After several delays, a private, space-bound rocket is set to launch Monday from a southern New Mexico spaceport, marking what company officials say will be the first time the public has "direct access to space."
The scheduled launch of a SpaceLoft XL rocket from Spaceport America in Upham, New Mexico, is among the first from a commercial spaceport in the United States and will hurtle about 50 experimental and other payloads about 70 miles (113 kilometers) above the Earth for a 13-minute suborbital flight.
The Upham launch site is also the planned home of a state-built $225 million (Ђ175.6 million) spaceport. British billionaire Sir Richard Branson has also selected the site as headquarters of his space tourism company, Virgin Galactic, which hopes to launch flights from the spaceport by the end of this decade.

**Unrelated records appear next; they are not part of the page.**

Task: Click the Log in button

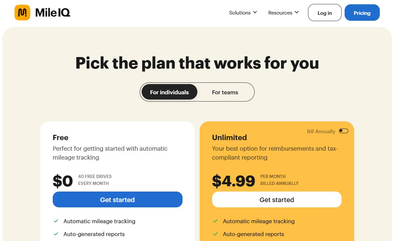Action: pos(324,13)
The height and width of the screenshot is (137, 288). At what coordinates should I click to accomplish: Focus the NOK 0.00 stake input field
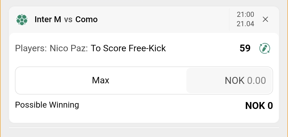pos(229,80)
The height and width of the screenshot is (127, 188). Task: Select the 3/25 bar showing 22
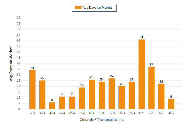[x=161, y=97]
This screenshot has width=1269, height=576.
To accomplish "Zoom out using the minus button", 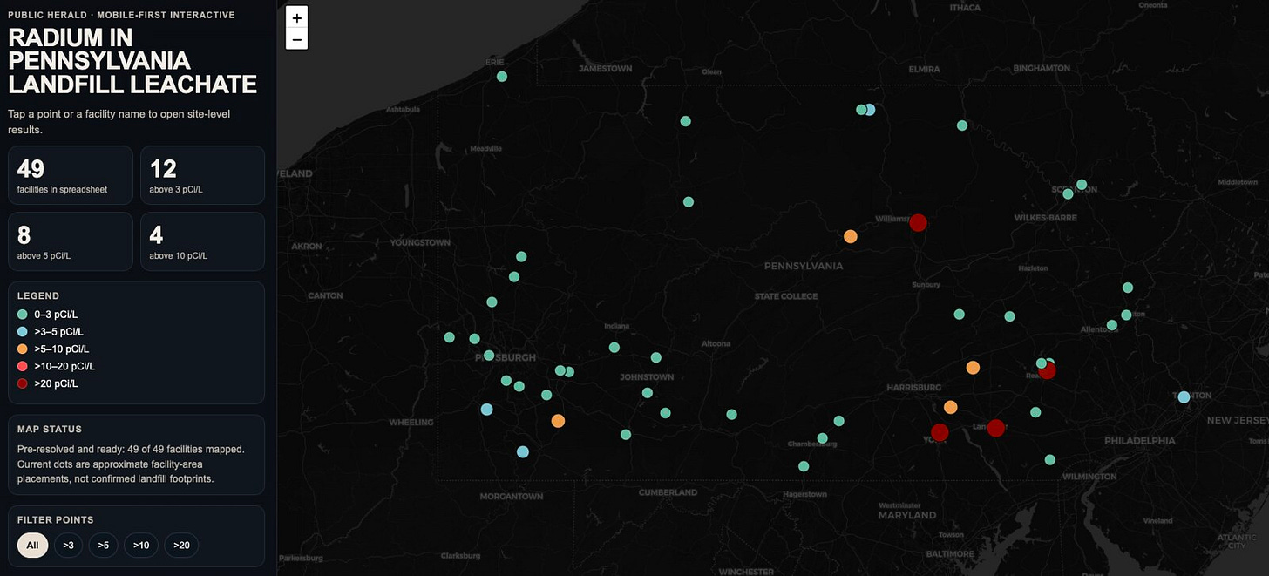I will tap(296, 39).
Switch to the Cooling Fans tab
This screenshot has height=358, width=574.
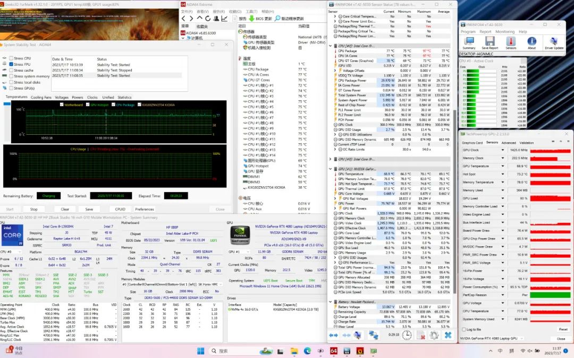41,98
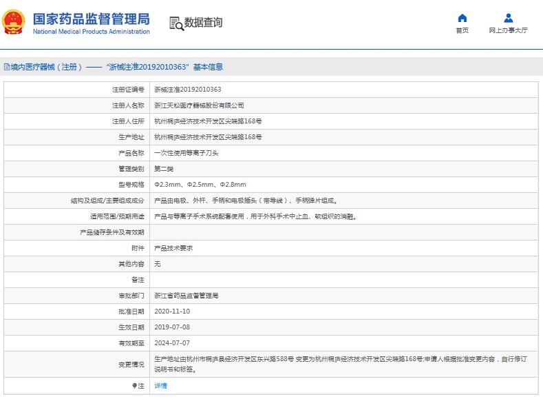Click the user person icon
This screenshot has width=543, height=399.
click(508, 18)
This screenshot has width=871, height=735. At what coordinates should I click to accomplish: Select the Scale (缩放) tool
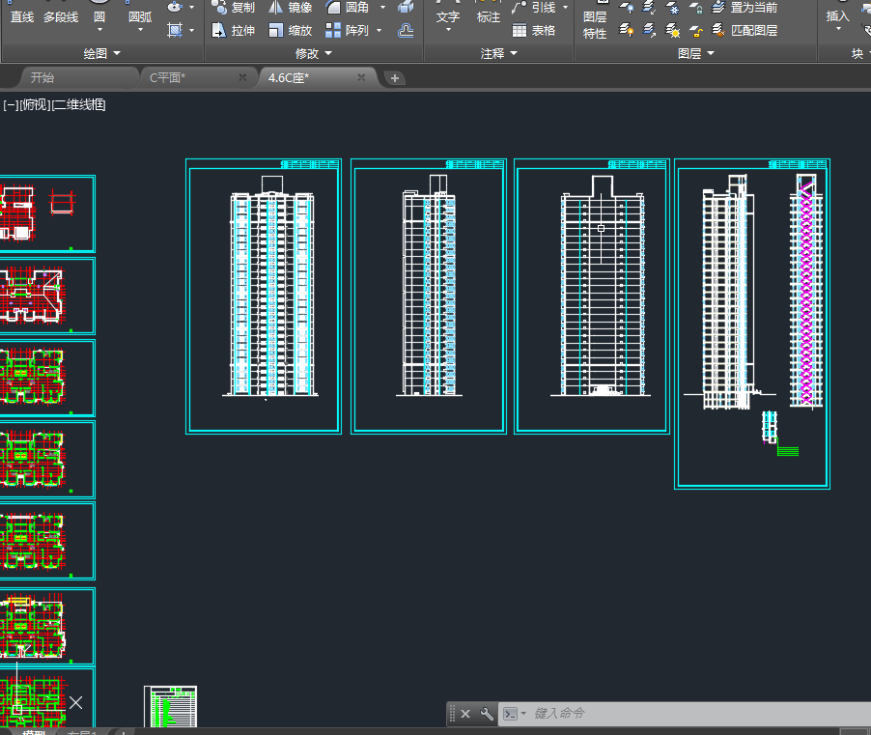[x=276, y=31]

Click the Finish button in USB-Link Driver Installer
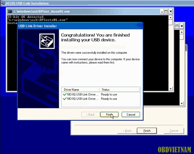tap(109, 114)
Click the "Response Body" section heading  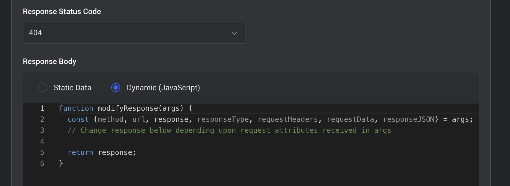pos(49,61)
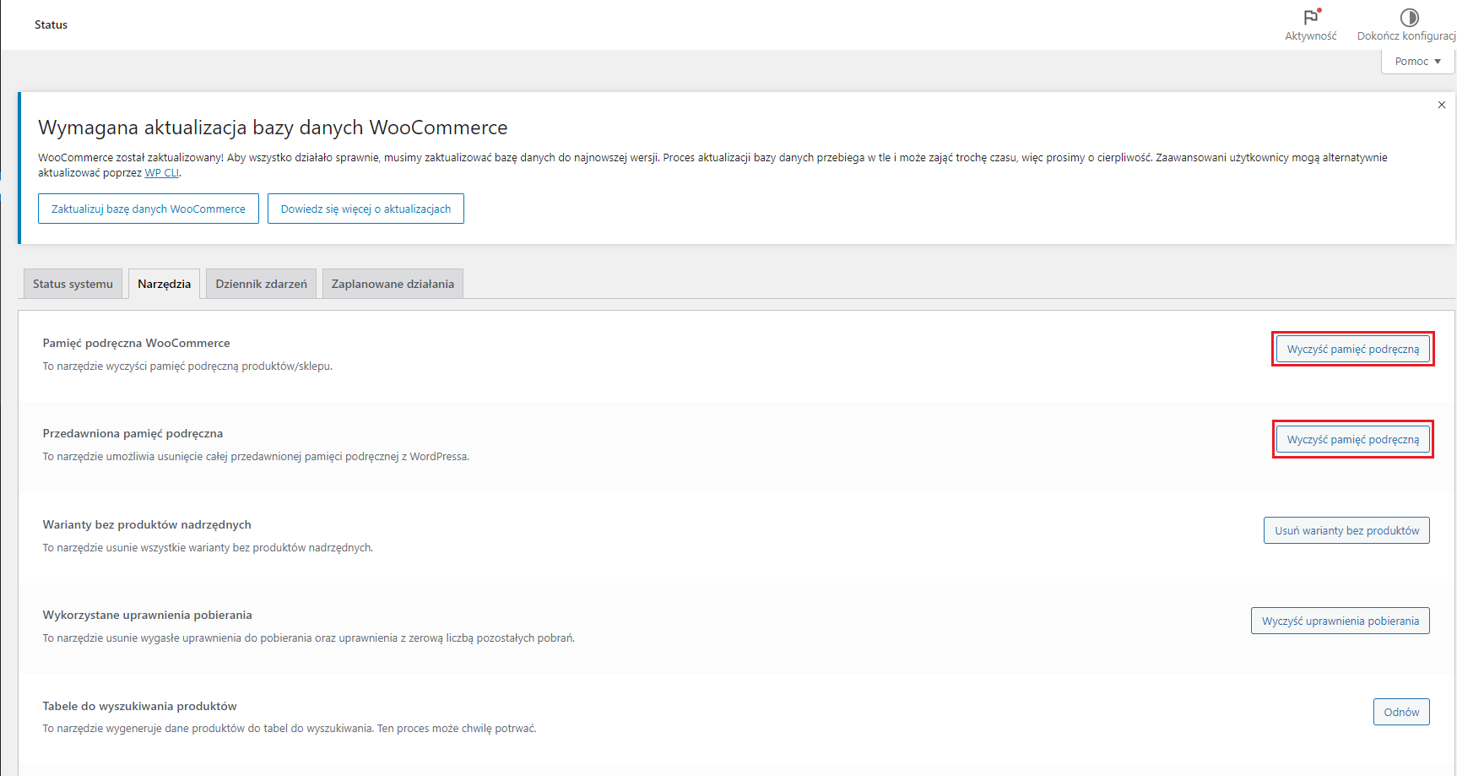
Task: Click the Dokończ konfigurację half-circle icon
Action: click(1409, 18)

The rocket is not the first to be launched by the Connecticut-based UP Aerospace. Its SpaceShipOne was the first privately manned rocket to reach space in a 2004 suborbital flight from California's Mojave Desert Airport.
UP Aerospace's chief executive, Eric Knight, said Monday's flight will also mark the first time the public has "direct access to space."
Several other UP Aerospace flights have been scheduled for later this year, including an Oct. 21 flight that is expected to carry the ashes of James Doohan, who gained worldwide fame for his portrayal of chief engineer Montgomery "Scotty" Scott on the original "Star Trek" TV series, Mercury astronaut Gordon Cooper, and several other people.
Knight said payload space on one of his rockets range in price from a few hundred dollars to tens of thousands of dollars, depending on the size. Each SpaceLoft XL rocket can hold about 110 pounds (49.5 kilograms) of cargo, reports AP.
The rocket to be launched Monday is expected to land at White Sands Missile Range, about 33 miles (53 kilometers) northeast of the Upham launch site.